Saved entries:

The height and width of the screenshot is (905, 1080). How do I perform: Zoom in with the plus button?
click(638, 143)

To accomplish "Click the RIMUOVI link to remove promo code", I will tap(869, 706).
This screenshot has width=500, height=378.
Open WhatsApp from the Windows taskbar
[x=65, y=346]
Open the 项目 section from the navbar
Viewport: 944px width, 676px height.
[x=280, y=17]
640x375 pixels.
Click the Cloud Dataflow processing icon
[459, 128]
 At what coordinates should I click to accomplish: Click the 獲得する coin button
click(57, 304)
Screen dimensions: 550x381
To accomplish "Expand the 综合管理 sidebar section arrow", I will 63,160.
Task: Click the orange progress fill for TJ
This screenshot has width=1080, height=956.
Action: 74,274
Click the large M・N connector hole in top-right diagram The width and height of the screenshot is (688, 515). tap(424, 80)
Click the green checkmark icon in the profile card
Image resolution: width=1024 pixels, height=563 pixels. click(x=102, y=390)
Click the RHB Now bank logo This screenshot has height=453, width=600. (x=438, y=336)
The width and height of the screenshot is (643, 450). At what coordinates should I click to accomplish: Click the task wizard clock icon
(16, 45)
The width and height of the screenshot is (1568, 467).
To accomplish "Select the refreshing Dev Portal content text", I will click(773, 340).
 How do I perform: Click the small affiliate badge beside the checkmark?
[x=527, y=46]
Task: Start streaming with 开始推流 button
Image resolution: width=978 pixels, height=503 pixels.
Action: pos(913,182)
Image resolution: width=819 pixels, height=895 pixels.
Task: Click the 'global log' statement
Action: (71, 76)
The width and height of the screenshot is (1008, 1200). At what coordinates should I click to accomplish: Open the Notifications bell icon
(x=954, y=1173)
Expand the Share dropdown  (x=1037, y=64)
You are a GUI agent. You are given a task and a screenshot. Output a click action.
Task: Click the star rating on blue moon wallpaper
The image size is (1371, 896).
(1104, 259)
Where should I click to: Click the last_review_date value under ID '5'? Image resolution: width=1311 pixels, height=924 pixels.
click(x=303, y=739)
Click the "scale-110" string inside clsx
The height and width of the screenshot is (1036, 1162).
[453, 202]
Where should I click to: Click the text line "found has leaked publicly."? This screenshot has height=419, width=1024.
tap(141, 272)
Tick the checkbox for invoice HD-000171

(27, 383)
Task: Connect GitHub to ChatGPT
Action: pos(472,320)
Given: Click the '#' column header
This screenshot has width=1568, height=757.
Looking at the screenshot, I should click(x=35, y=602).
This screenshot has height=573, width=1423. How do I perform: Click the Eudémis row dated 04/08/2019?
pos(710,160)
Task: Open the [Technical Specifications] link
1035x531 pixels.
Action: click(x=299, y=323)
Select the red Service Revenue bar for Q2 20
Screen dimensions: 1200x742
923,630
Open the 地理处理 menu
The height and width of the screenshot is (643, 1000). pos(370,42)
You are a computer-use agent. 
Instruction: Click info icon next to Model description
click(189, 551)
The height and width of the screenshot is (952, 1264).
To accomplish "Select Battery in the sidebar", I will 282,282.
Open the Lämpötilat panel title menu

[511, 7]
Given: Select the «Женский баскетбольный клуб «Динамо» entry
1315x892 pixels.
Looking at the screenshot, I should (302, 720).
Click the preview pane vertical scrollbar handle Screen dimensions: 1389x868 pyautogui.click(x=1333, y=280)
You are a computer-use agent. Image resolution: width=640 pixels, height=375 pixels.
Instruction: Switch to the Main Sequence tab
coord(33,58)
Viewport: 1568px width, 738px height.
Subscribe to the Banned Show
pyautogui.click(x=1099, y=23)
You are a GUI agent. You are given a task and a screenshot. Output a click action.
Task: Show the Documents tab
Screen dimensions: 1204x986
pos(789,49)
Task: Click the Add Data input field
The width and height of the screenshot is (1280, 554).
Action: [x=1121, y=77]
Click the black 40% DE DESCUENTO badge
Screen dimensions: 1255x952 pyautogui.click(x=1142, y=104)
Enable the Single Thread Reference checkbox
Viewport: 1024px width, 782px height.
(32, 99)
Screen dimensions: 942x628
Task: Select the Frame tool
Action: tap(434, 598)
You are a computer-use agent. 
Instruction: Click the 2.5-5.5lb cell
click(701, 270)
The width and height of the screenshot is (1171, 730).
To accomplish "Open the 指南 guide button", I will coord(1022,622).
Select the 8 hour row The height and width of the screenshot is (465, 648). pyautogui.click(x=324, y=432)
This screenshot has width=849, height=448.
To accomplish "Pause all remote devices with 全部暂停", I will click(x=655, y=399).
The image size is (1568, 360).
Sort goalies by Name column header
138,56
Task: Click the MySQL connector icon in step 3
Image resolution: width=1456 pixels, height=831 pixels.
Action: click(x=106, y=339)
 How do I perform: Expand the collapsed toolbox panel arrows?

→ **Exercise goal**
Return the lines from the line containing "Image resolution: width=1456" to the end of the entries above, exactly as they appear and with no other output.

→ **Solution**
Image resolution: width=1456 pixels, height=831 pixels.
Action: click(x=106, y=339)
 How do I perform: Expand the collapsed toolbox panel arrows?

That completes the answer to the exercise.